Building a Decision Rights Framework That Holds
Addressing this problem requires deliberate action at the outset of a project, not a reactive intervention after delays have already materialized. The following framework offers a practical starting point for engineering teams and project owners.
Define decision categories before work begins. Not all decisions carry equal weight, and treating them uniformly creates unnecessary bottlenecks. Distinguish between decisions that require client approval, decisions within contractor authority, decisions that require joint sign-off, and decisions that can be delegated to technical leads. Document these categories explicitly and ensure all parties acknowledge them in writing.
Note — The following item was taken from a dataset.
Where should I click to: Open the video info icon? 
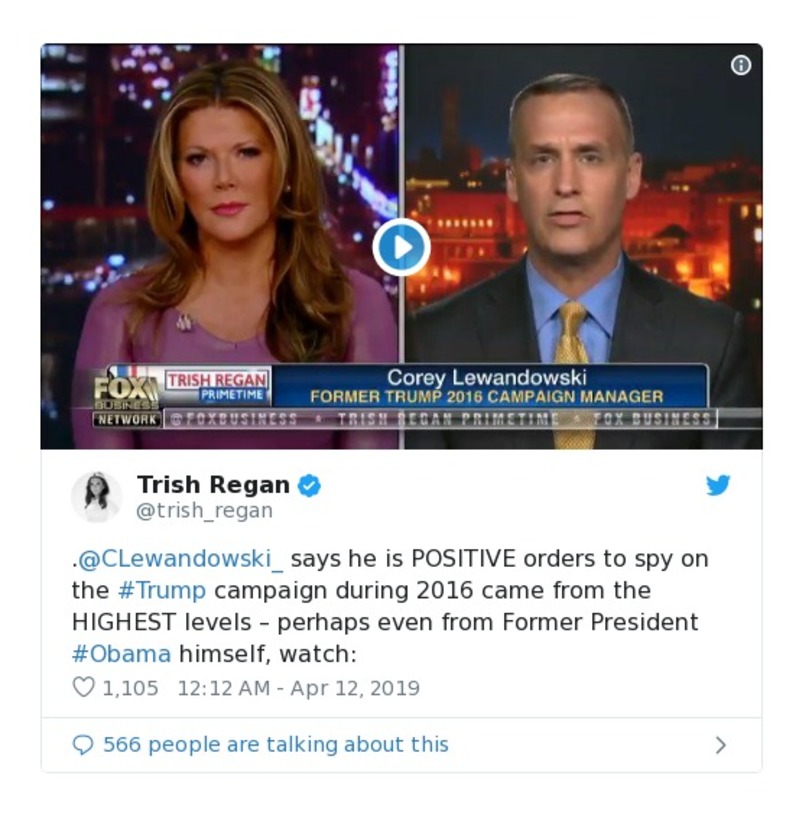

Assign named decision owners, not organizational roles. Assigning approval authority to a department or a title invites ambiguity when personnel change or when multiple individuals hold the same title. Wherever possible, name the individual who holds decision authority for each category, along with a designated alternate. This reduces the likelihood of decisions stalling due to availability issues or internal confusion about who speaks for the organization.
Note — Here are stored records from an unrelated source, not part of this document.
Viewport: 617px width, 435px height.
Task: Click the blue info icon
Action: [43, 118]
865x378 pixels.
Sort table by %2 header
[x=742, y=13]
Establish escalation timelines with consequences. A decision that sits unresolved for ten days without escalation is a schedule risk. Define the maximum time a decision can remain open at each level of authority before it is automatically elevated. Embed these timelines in the project's governance documentation and reference them in status reporting. When stakeholders understand that inaction carries a visible cost, response rates improve.
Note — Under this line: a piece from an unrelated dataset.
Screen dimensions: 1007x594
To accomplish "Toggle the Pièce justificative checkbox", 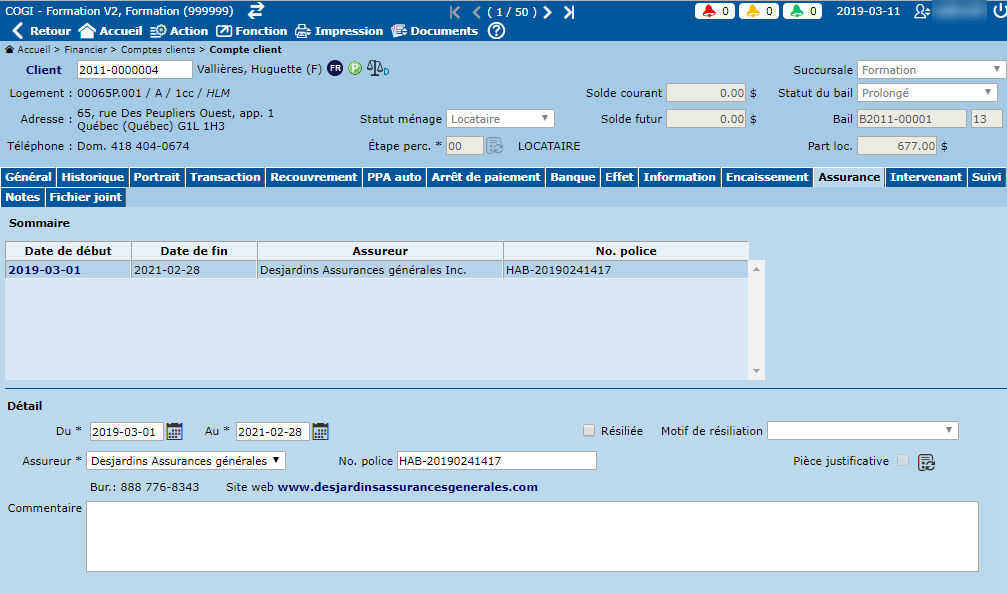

Conduct a decision rights review at each major phase gate. Stakeholder compositions change, scope evolves, and authority structures that were appropriate in the design phase may not serve the construction or commissioning phase. Build a structured review of decision rights into phase transition processes to ensure the governance framework remains aligned with project realities.
The Leadership Dimension
Frameworks and documentation matter, but they are insufficient without active leadership commitment. Senior project leaders on both the client and contractor sides must signal — through their own behavior — that decision authority will be respected and that circumventing the agreed framework carries consequences. When executives override working-level decisions without engaging the established process, they undermine the framework's credibility and reintroduce the ambiguity it was designed to eliminate.
This requires a degree of organizational discipline that is more demanding than it sounds. In American corporate culture, senior leaders are accustomed to being consulted on significant decisions. The distinction between consultation and authority is not always comfortable. But projects that allow informal influence to override formal decision rights will consistently suffer the same compounding delays, regardless of how well the framework is designed.
Momentum Is a Managed Asset
Engineering project momentum is not self-sustaining. It is the product of deliberate organizational choices — about how decisions are made, by whom, and within what timeframe. When those choices are left to informal convention and assumed understanding, momentum erodes under the weight of competing approvals and unresolved authority.
The organizations that consistently deliver engineering projects on schedule and within budget are not necessarily the ones with the most talented teams or the most sophisticated technical processes. They are the ones that have learned to treat decision governance as a core project management discipline — as worthy of early investment and ongoing attention as any line item on the project schedule.
Defining who decides, and ensuring that definition holds, is not a bureaucratic exercise. It is one of the most consequential acts of project leadership available to engineering teams operating in today's complex project environments.